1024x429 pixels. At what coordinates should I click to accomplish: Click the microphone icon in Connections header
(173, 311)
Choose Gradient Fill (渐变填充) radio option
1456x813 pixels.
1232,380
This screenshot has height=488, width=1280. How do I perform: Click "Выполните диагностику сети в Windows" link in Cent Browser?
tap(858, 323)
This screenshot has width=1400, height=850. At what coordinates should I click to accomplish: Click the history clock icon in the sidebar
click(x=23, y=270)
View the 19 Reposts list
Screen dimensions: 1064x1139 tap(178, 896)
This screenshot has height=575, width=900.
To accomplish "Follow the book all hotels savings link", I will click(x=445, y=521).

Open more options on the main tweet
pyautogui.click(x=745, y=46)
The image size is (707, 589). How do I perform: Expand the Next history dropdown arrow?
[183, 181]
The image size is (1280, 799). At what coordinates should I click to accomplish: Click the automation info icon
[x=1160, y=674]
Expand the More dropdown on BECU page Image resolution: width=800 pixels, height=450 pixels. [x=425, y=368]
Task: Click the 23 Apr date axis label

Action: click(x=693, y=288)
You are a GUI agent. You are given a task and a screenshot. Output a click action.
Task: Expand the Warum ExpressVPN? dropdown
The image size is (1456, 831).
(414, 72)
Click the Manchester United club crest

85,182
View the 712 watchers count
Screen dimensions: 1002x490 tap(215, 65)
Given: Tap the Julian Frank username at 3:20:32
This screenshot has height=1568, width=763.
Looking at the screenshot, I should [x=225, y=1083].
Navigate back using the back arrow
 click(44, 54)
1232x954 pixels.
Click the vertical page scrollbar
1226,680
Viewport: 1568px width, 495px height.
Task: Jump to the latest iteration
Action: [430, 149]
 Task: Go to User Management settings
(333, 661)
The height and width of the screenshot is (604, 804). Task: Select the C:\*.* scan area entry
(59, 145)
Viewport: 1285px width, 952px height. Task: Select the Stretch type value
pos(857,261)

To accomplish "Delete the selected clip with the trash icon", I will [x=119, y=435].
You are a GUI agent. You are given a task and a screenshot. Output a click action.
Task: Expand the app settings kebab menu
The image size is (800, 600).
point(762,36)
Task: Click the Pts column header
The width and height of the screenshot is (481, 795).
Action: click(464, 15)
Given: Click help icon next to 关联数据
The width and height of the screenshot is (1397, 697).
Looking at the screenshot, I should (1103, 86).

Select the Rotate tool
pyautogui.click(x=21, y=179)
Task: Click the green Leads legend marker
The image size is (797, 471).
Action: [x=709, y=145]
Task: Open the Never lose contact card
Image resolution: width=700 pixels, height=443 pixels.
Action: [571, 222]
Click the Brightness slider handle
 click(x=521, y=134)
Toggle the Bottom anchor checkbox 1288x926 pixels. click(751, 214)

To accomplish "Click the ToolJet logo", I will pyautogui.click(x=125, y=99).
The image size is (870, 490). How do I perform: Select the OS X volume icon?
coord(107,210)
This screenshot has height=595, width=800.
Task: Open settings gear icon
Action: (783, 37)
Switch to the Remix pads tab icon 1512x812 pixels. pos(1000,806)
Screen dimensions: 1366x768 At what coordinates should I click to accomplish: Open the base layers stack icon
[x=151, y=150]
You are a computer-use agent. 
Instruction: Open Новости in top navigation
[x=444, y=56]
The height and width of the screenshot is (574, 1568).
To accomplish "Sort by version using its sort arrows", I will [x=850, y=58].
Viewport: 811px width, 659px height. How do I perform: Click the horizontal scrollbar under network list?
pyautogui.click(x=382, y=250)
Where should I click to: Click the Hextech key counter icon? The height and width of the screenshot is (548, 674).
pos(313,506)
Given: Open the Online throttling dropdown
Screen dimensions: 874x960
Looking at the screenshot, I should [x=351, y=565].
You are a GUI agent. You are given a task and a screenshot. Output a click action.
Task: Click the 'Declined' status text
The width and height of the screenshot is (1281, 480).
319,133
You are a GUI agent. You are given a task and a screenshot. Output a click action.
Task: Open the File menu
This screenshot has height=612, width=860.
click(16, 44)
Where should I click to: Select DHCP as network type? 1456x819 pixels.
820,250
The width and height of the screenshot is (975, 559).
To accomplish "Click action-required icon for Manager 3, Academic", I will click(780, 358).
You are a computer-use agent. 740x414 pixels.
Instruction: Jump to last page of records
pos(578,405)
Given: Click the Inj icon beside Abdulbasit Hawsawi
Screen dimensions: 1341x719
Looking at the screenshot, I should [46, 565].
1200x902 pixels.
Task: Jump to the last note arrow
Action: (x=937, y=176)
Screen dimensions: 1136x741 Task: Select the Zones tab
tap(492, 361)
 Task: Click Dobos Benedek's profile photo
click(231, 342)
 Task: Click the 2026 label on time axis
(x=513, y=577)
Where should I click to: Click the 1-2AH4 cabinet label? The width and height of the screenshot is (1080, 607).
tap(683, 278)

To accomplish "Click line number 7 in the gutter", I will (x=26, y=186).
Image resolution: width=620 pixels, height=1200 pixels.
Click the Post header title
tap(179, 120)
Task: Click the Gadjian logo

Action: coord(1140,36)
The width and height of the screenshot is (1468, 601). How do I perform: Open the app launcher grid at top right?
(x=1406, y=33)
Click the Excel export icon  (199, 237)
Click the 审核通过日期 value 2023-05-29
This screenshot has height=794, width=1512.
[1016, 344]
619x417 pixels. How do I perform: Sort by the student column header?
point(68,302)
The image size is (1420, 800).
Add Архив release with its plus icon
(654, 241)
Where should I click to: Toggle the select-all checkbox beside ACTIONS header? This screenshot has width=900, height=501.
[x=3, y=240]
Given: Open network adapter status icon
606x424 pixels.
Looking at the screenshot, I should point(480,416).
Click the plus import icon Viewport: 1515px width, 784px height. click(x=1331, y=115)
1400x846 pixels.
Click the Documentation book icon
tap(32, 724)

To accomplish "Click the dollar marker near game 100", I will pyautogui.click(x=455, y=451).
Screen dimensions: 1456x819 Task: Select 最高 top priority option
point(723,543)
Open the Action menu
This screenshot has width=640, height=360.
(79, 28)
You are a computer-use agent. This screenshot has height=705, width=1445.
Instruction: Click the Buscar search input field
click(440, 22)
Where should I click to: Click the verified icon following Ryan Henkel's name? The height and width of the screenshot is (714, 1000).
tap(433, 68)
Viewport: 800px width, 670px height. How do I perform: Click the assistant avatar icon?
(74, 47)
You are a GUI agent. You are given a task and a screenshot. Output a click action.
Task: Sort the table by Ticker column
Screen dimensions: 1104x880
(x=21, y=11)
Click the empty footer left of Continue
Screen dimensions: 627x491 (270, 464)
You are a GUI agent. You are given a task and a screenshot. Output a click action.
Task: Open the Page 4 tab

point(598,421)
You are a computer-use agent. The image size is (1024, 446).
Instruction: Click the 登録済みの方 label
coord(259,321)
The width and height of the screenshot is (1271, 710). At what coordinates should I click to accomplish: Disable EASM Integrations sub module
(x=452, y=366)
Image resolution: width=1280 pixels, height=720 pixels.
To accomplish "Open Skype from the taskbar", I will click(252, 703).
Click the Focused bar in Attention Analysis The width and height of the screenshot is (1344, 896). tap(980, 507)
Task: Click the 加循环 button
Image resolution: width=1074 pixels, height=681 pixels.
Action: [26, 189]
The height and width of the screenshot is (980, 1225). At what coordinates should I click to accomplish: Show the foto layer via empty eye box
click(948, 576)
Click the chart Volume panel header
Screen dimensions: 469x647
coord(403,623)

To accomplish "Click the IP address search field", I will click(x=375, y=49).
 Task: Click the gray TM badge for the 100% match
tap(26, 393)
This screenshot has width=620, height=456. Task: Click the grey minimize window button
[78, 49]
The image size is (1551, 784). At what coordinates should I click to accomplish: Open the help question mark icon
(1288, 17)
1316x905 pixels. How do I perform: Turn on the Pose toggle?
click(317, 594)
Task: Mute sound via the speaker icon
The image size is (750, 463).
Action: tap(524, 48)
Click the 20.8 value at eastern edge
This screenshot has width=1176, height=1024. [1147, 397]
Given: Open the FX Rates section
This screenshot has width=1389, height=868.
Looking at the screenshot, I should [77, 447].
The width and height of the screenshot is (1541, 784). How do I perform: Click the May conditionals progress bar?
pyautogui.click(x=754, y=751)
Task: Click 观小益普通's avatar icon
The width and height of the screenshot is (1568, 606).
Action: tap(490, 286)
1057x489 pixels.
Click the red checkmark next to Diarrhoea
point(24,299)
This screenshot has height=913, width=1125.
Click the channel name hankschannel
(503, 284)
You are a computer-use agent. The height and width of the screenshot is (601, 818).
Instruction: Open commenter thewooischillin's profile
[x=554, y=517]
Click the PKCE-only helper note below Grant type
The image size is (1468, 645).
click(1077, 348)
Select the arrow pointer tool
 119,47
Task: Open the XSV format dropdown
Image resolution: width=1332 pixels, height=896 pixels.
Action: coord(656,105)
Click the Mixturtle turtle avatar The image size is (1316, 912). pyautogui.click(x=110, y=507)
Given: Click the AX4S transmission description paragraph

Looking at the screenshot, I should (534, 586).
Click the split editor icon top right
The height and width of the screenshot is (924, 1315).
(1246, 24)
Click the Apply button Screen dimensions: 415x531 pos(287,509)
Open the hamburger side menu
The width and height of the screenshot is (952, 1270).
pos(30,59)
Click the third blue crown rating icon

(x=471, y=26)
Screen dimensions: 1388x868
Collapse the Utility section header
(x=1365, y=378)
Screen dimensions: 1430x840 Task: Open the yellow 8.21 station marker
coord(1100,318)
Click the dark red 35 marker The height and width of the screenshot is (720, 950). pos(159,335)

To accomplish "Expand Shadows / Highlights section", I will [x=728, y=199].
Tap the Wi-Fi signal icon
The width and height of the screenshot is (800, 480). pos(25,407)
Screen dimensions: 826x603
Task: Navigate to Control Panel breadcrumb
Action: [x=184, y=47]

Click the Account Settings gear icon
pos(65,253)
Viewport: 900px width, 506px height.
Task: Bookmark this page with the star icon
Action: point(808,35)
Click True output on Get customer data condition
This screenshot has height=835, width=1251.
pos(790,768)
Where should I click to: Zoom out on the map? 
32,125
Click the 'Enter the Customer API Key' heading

□ □ □

The request
Express the items from the line that contains "The height and width of the screenshot is (980, 1225)." through the line that contains "coord(403,623)" as a two-column CSV with the headers item_text and answer, one row per item. Put each field in quotation marks and replace any line breaks with spaces.

Complete answer
item_text,answer
"The height and width of the screenshot is (980, 1225). At what coordinates should I click to accomplish: Show the foto layer via empty eye box","click(948, 576)"
"Click the chart Volume panel header Screen dimensions: 469x647","coord(403,623)"